The Internet’s celebrity gossip circuit was ablaze this fall with salacious pictures and cell phone messages, allegedly depicting football star Brett Favre misbehaving luridly.  Among legal observers and investigating agencies, attention riveted not on the actual images or sound bites, but on clusters of invisible, computer-coded data embedded within them.
 
These buried digital nuggets of information could reveal who sent the photos and when, who received them, and what those recipients did as a result. In short, much of the information needed to answer questions of liability and culpability.
 
Welcome to the world of electronic “metadata” evidence and its offspring – the legal process called e-discovery. In this new world, anything that someone involved in a lawsuit or under investigation ever e-mailed, texted, revealed in social media, or digitally blurted can be dug up and used against them.
 
Discovery, in traditional legal terms, is the pre-trial stage where litigants must provide the other side with all documents relating to the matter at hand. In the past, this typically meant stacks and boxes of printed material.
 
In today’s world, thanks to recent court rulings and regulations, it means courts allow high-tech investigators to search the hidden documents and data on any computer used by a litigant or a defendant for a “smoking gun.” Moreover, if you are found to have deleted or erased potentially damaging e-mails or other e-data that figure in a case, it can adversely affect the outcome, as much as an outright admission of guilt.
 
E-discovery is now an element in most business litigations – real estate, contract disputes, intellectual property cases, personal injury — not to mention divorce and criminal cases. If you feel uneasy or uncertain about this, regardless of whether you are now a party to a lawsuit, that would be a healthy reaction.
 
Business people are frequently careful about what they do and do not put into formal writing. Unfortunately, they often drop their guard in informal communications like emails and text messages. This lapse can come back to haunt them.
 
Cases can also be lost when an attorney does not adequately consider or understand these issues. Individuals involved in a matter have responsibilities too.
 
We have recently handled cases in which defendants who claimed ignorance of a misdeed were shown to have received emails about it, and where parties in a suit were found to have emailed statements totally contradictory to what they testified in court.
 
Resolving e-discovery issues is a new and complex aspect of law. Navigating it requires new forms of legal expertise and diligence. What an attorney knows and does about e-discovery issues can dramatically affect the outcome and the cost of litigation. If you have questions about these issues or need assistance on a matter concerning e-discovery, please do not hesitate to contact us.
 
Here are four things every business person needs to know about e-discovery:
 
(1) Never write or text anything you wouldn’t want to have some day surface in a court.
 
(2) Should you become party to a lawsuit, resist the temptation to delete potentially damaging files from your computer. Cyber-sleuths working under court order can detect such cover-ups, and you will face serious sanctions. The obligation to preserve begins the minute it becomes apparent that you will be sued or suing.
 
(3) Have adequate backup and storage in place for all old files and emails.
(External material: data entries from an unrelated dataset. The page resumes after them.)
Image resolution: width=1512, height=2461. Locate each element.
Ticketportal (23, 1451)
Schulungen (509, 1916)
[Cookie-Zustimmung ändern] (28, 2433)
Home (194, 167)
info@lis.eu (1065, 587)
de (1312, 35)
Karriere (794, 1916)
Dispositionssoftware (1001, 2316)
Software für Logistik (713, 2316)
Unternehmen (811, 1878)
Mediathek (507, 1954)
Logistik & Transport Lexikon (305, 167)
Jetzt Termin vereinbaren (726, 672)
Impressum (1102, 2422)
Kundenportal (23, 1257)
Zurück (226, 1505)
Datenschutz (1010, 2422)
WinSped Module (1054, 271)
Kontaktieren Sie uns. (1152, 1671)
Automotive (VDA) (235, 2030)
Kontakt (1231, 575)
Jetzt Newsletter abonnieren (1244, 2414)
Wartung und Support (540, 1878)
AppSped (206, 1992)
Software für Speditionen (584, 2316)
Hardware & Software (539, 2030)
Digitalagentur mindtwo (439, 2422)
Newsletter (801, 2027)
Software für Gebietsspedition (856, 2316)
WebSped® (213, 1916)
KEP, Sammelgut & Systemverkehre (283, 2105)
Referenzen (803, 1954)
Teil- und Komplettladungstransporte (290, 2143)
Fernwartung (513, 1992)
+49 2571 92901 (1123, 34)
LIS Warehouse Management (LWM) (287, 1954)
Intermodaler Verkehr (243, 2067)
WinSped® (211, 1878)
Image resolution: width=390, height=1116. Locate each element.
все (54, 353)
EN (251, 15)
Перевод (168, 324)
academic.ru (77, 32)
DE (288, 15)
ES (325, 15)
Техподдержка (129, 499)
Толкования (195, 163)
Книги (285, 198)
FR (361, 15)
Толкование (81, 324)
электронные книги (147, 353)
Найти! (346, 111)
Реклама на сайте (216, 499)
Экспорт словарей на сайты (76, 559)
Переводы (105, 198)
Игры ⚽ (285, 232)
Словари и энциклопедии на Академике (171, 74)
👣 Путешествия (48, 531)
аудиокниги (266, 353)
Neither “auto-deleting” nor “insufficient storage space” is an excuse for failing to preserve your system data, and will be held against you. Involve legal counsel and senior management when your organization’s IT department makes policy decisions on system wide storage and backup.
 
(4) Never discuss a pending court matter in writing with employees, vendors, business partners or anyone except your lawyer.  Discussions with your attorney are protected by the lawyer-client privilege. Forwarding a file about that discussion to a third party, absent a privilege, shatters that protection.